Fail First Therapy or Step Therapy has been a topic I have written about in prior posts. It is my considered opinion that as it works its way into the treatment protocols for advanced prostate cancer it will have nothing but a very negative result for our health and longevity.
What is Fail First Therapy (FFT) also known as Step Therapy? FFT is a process whereby insurance companies decide to control prescribing decisions for our treatments based solely on health care cost savings, not on our doctor’s decisions and not on what might be best for us survivors. Nothing is simply black or white, there is always some grey and this is also true with FFT.
There are times that FFT makes sense; specifically I’m talking about the use of generic versus the more expensive versions of drugs. We are in an economic crisis with our exploding healthcare costs so when drugs are the same I have no issue with an insurance company insisting that the generic drug be prescribed. To take this logic even farther, I can say that in situations where there are two competing drugs both that have exactly the same modes of act an insurance company dictating which of these two drugs should be used is understandable as long as there is a dialogue between the insurance company and the prescribing doctor.
When FFT goes beyond these two conditions, the use of a generic or the use of a drug with the same mode of action, FFT has absolutely no place in our treatment protocols. Insurance companies are not licensed doctors so they have no business in dictating prescribing decisions.

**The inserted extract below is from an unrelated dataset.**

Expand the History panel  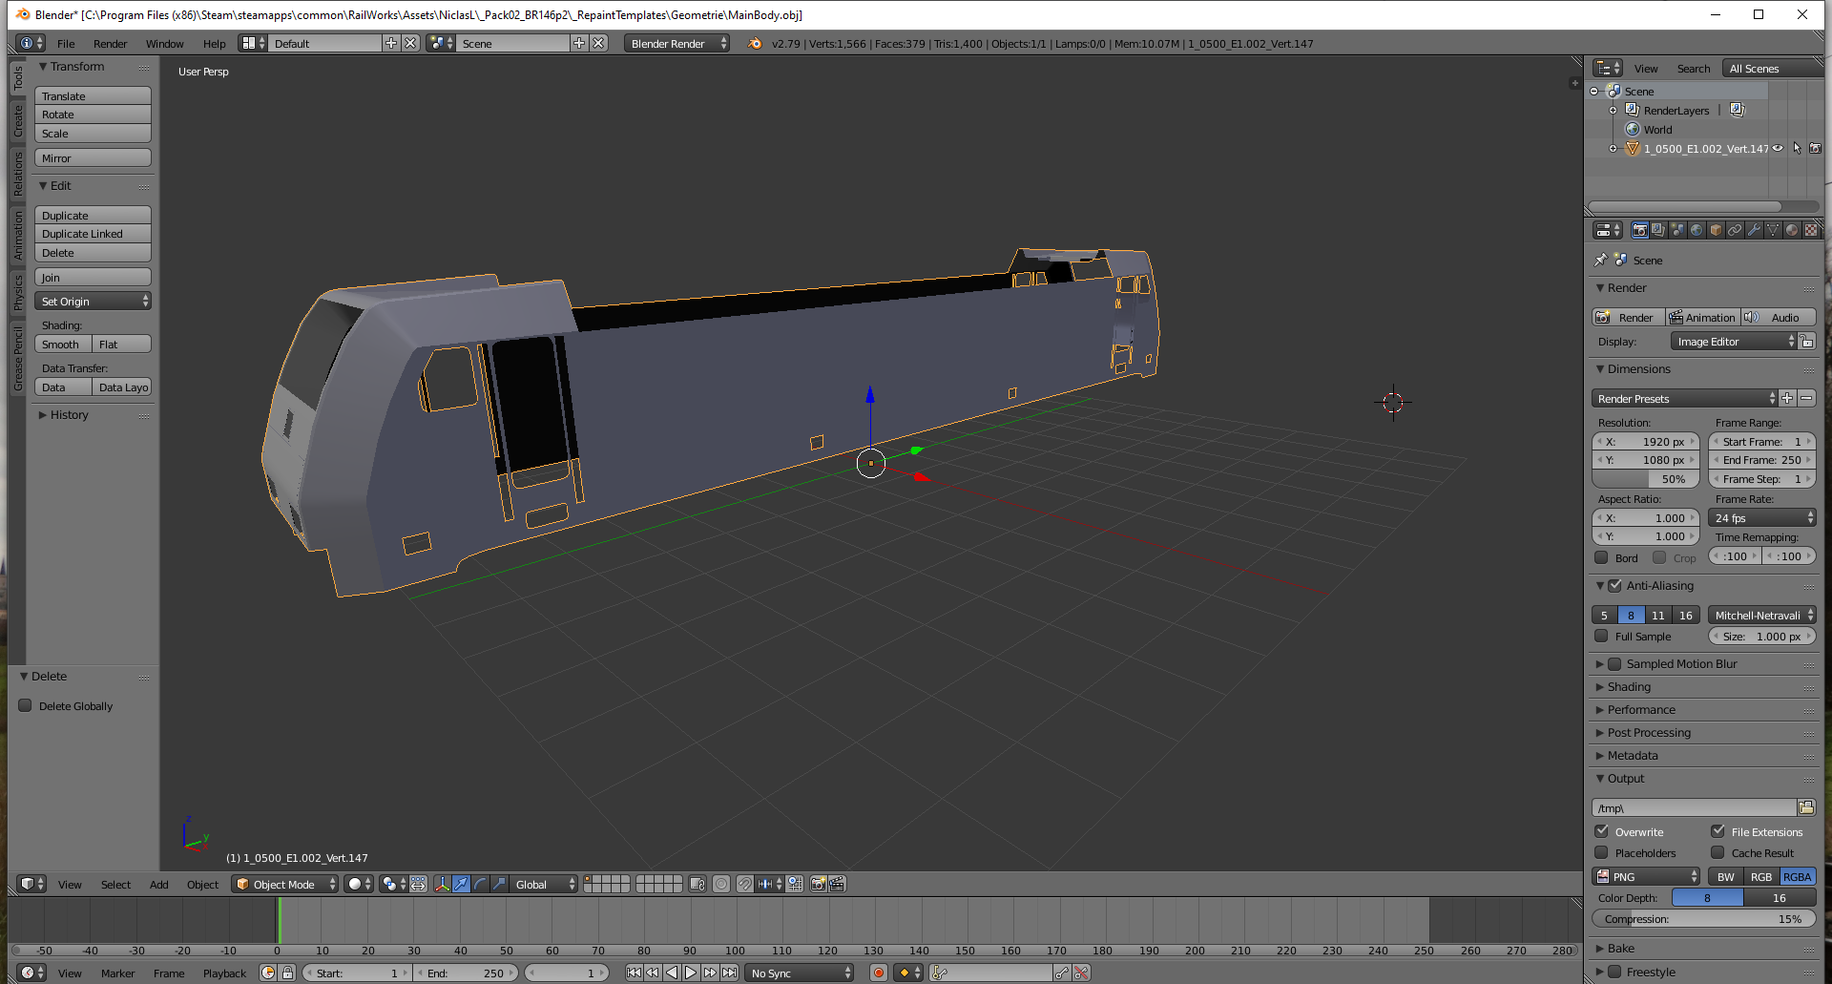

Recently, some insurance companies have taken it upon themselves to institute FFT where they have a preferred drug, Zytiga with prednisone over Xtandi in the treatment of metastatic advanced prostate cancer in the post chemotherapy stage. This means that their subscribers must fail a course of Zytiga and prednisone first before Xtandi would be paid for by insurance coverage. How did they decide on a preferred drug, the answer is simple, its an economic decision. The cheaper drug is the preferred drug because it is cheaper, not be cause it has the same mode of action or is any more or less effective! There is no evidence that either of these drugs is superior or inferior.

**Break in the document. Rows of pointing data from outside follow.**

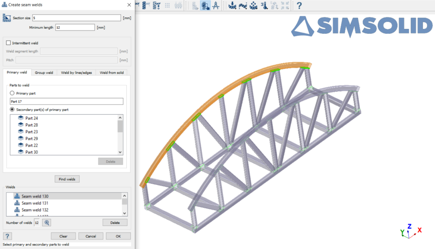Switch to the Group weld tab
This screenshot has width=435, height=249.
[x=44, y=73]
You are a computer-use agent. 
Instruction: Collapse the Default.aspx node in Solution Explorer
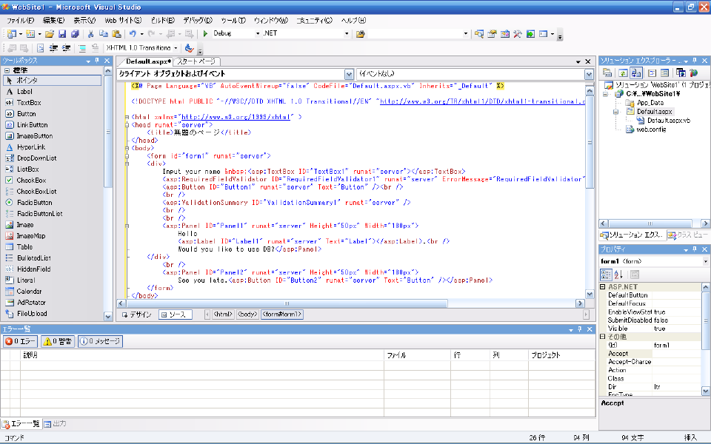click(615, 112)
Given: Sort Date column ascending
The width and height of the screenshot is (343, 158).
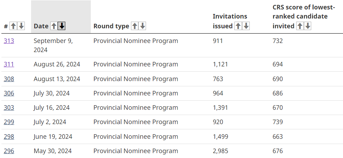Looking at the screenshot, I should (54, 26).
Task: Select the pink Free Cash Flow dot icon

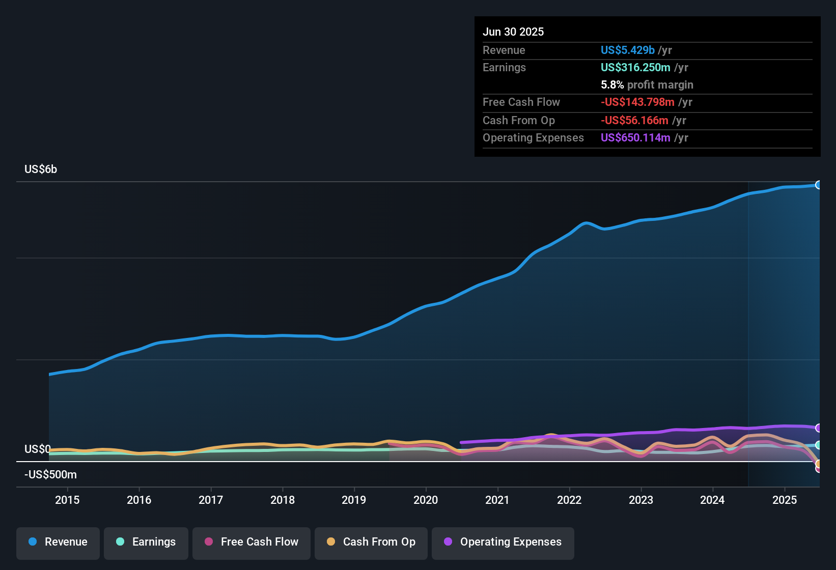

This situation can be detrimental. Many men are unable to take prednisone that must accompany Zytiga. There are even some indications that for some men failing a regime of Zytiga can lead to poorer performance of Xtandi!
Malecare has begun to aggressively question the insurance companies that have instituted this type of policy. Commonly, when we receive a response to our protests we are told that both Zytiga and Xtandi have the same mode of action as they both are hormone therapies and so FFT is appropriate. Yes, they both are hormone therapies, but their mode of action is totally different. Zytiga blocks the production of testosterone from the testes, the adrenal glands and from the tumor itself while Xtandi blocks any testosterone that has been produced, no matter from where it is produced, from entering into the cancer cell and supporting its growth. Each of these drugs is hormone therapy, however their mode of action is totally different. These drugs are not interchangeable drugs and only our doctors have the legal right to decide which treatment would be appropriate for us and when it is appropriate.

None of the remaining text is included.